CellRes：CRISPR／Cas12a切割ssDNA的新活性

　　CRIPSR/Cas12a切割单链DNA的示意图（A）和三元复合物的结构模拟图（B）。

　　中国科学院分子植物科学卓越创新中心/植物生理生态研究所赵国屏研究组的最新研究成果，以CRISPR-Cas12a has both cis -and trans-cleavage activities on single-stranded DNA（《Cas12a兼具顺式和反式单链DNA切割活性》）为题，在线发表在Cell Research上。论文深入系统地研究了Cas12a对于靶标单链DNA和非靶标单链DNA的切割特性。

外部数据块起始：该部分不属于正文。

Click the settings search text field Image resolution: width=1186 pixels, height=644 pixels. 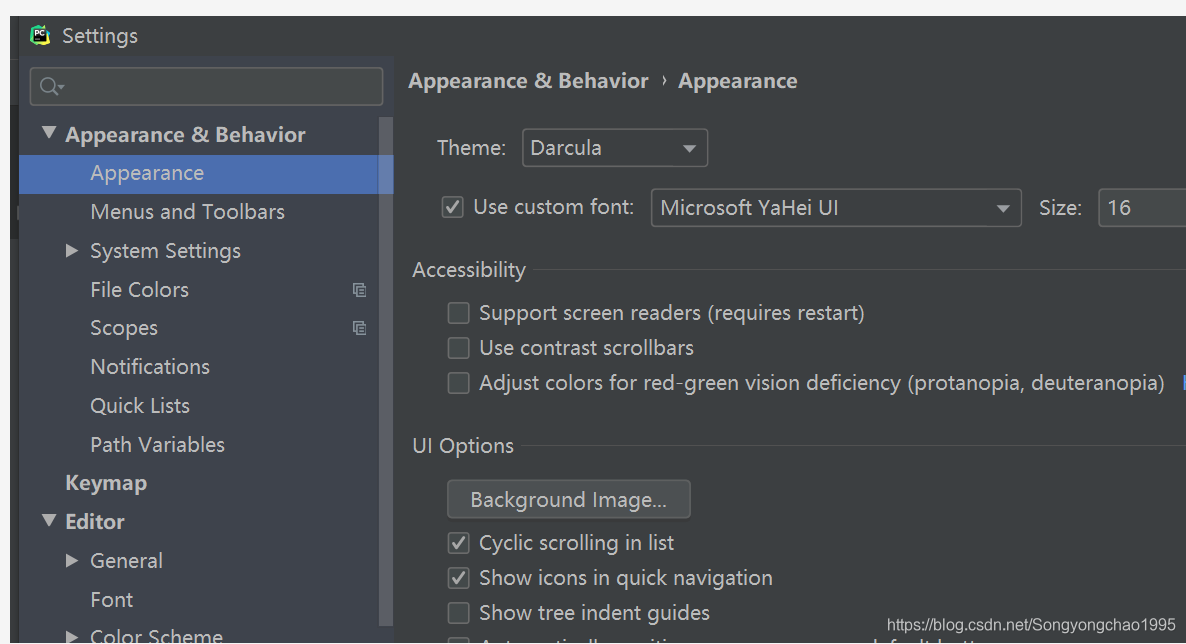click(220, 87)
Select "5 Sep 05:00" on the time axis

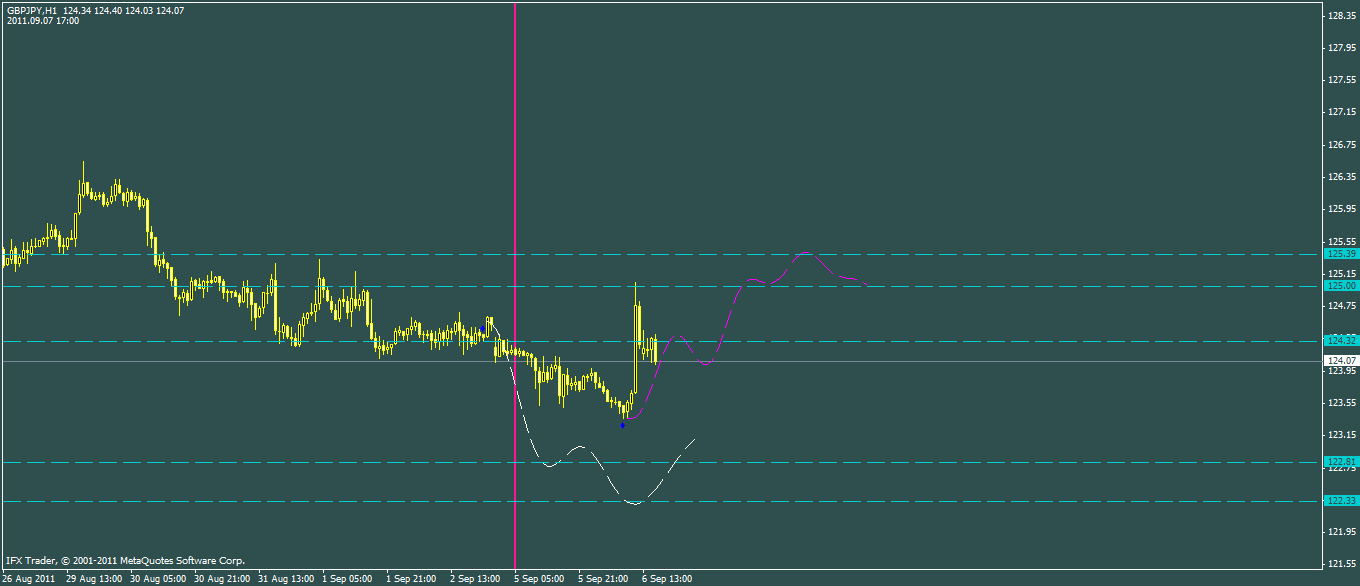(x=539, y=579)
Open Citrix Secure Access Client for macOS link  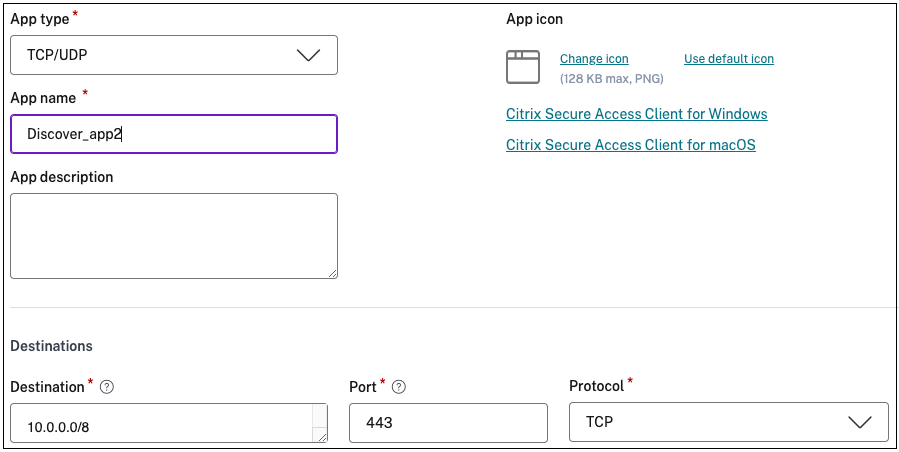(630, 145)
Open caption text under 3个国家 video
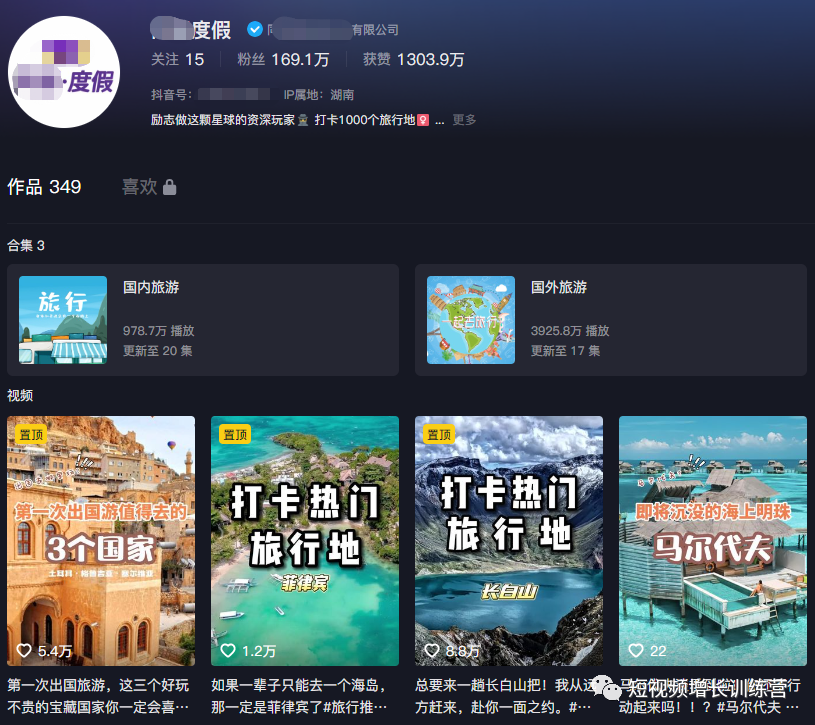Viewport: 815px width, 725px height. pos(100,695)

　　作为生命的基本遗传物质，DNA的精准编辑和快速检测一直以来受到高度重视。近年来，随着CRISPR/Cas9系统的发现和开发，人们对基因治疗重新燃起了新希望；尽管存在一些潜在的安全风险和一定的伦理之争，CRISPR/Cas9系统出于其相对精准和高效，已开始被应用于临床的研究。同时，科学家开始将CRISPR系统引入核酸快速检测领域，期望为现有的临床诊断技术带来突破。

　　研究发现Cas12a在靶标ssDNA的第22位附近特异切割DNA（称为cis切割），并且该切割行为不需要PAM序列的辅助。同时，研究还发现，一旦Cas12a与crRNA以及靶标DNA形成三元复合体后，该复合物就会显示出很强的“乱切”活性，并将体系中任意单链DNA切成碎片（称为trans切割）。借助质谱分析，研究人员发现Cas12a将ssDNA切成2-4nt的片段。根据一系列点突变的实验结果，研究证明了Cas12a的cis和trans切割活性均和其RuvC口袋（‘RuvC pocket’）相关，并据此提出了Cas12a切割ssDNA的分子模型。该研究成果有望为DNA临床诊断提供新的研究思路。

　　近年来，赵国屏研究组聚焦于合成生物学使能技术的开发和应用，开发了多项DNA编辑和检测的方法，并积极推动这些方法用于临床研究。研究工作得到了中科院战略性先导科技专项（“人工染色体构建与稳定遗传的技术方法”）、中科院青年创新促进会和国家自然科学基金委员会的资助。